Input material:
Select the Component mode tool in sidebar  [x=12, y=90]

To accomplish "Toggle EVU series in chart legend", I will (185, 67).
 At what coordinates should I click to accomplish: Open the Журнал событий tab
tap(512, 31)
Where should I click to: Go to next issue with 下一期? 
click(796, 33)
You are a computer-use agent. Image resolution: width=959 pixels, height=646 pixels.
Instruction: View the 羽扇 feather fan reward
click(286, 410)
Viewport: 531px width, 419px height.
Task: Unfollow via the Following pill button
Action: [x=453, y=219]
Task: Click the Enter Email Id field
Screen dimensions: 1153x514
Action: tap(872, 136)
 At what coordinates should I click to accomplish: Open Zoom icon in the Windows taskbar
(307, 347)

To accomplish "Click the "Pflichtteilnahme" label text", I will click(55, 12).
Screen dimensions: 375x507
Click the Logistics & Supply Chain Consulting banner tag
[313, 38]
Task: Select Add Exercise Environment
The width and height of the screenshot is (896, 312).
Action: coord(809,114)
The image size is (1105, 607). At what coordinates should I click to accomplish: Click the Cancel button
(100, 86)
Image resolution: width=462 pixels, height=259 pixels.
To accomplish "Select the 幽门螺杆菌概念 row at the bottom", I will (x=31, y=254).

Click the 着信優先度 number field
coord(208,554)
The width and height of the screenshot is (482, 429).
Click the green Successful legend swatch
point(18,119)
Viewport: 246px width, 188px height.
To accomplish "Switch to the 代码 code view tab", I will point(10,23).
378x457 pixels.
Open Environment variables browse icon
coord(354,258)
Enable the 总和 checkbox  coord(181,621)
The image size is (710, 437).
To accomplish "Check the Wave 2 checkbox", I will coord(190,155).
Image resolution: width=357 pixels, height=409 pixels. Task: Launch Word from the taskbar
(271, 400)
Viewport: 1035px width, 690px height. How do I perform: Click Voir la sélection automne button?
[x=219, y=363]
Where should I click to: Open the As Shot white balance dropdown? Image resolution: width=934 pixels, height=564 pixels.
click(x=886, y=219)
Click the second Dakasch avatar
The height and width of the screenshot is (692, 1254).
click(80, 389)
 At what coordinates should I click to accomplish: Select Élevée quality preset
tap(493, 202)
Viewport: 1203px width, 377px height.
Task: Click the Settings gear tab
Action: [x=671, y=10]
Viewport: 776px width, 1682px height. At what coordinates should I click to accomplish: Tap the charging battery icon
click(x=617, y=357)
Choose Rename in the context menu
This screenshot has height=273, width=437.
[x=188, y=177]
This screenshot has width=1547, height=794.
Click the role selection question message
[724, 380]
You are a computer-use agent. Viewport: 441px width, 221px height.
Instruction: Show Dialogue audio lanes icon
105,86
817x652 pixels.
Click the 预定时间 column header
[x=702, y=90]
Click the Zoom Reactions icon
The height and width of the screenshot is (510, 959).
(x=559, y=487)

Exercise aim: What's wanted is a faithful copy of each entry above.

Solved exercise:
Select the Component mode tool in sidebar  [x=12, y=90]

To accomplish "Toggle EVU series in chart legend", I will (185, 67).
 At what coordinates should I click to accomplish: Open the Журнал событий tab
tap(512, 31)
Where should I click to: Go to next issue with 下一期? 
click(796, 33)
You are a computer-use agent. Image resolution: width=959 pixels, height=646 pixels.
Instruction: View the 羽扇 feather fan reward
click(286, 410)
Viewport: 531px width, 419px height.
Task: Unfollow via the Following pill button
Action: [x=453, y=219]
Task: Click the Enter Email Id field
Screen dimensions: 1153x514
Action: tap(872, 136)
 At what coordinates should I click to accomplish: Open Zoom icon in the Windows taskbar
(307, 347)

To accomplish "Click the "Pflichtteilnahme" label text", I will click(55, 12).
Screen dimensions: 375x507
Click the Logistics & Supply Chain Consulting banner tag
[313, 38]
Task: Select Add Exercise Environment
The width and height of the screenshot is (896, 312).
Action: coord(809,114)
The image size is (1105, 607). At what coordinates should I click to accomplish: Click the Cancel button
(100, 86)
Image resolution: width=462 pixels, height=259 pixels.
To accomplish "Select the 幽门螺杆菌概念 row at the bottom", I will (x=31, y=254).

Click the 着信優先度 number field
coord(208,554)
The width and height of the screenshot is (482, 429).
Click the green Successful legend swatch
point(18,119)
Viewport: 246px width, 188px height.
To accomplish "Switch to the 代码 code view tab", I will point(10,23).
378x457 pixels.
Open Environment variables browse icon
coord(354,258)
Enable the 总和 checkbox  coord(181,621)
The image size is (710, 437).
To accomplish "Check the Wave 2 checkbox", I will coord(190,155).
Image resolution: width=357 pixels, height=409 pixels. Task: Launch Word from the taskbar
(271, 400)
Viewport: 1035px width, 690px height. How do I perform: Click Voir la sélection automne button?
[x=219, y=363]
Where should I click to: Open the As Shot white balance dropdown? Image resolution: width=934 pixels, height=564 pixels.
click(x=886, y=219)
Click the second Dakasch avatar
The height and width of the screenshot is (692, 1254).
click(80, 389)
 At what coordinates should I click to accomplish: Select Élevée quality preset
tap(493, 202)
Viewport: 1203px width, 377px height.
Task: Click the Settings gear tab
Action: [x=671, y=10]
Viewport: 776px width, 1682px height. At what coordinates should I click to accomplish: Tap the charging battery icon
click(x=617, y=357)
Choose Rename in the context menu
This screenshot has height=273, width=437.
[x=188, y=177]
This screenshot has width=1547, height=794.
Click the role selection question message
[724, 380]
You are a computer-use agent. Viewport: 441px width, 221px height.
Instruction: Show Dialogue audio lanes icon
105,86
817x652 pixels.
Click the 预定时间 column header
[x=702, y=90]
Click the Zoom Reactions icon
The height and width of the screenshot is (510, 959).
(x=559, y=487)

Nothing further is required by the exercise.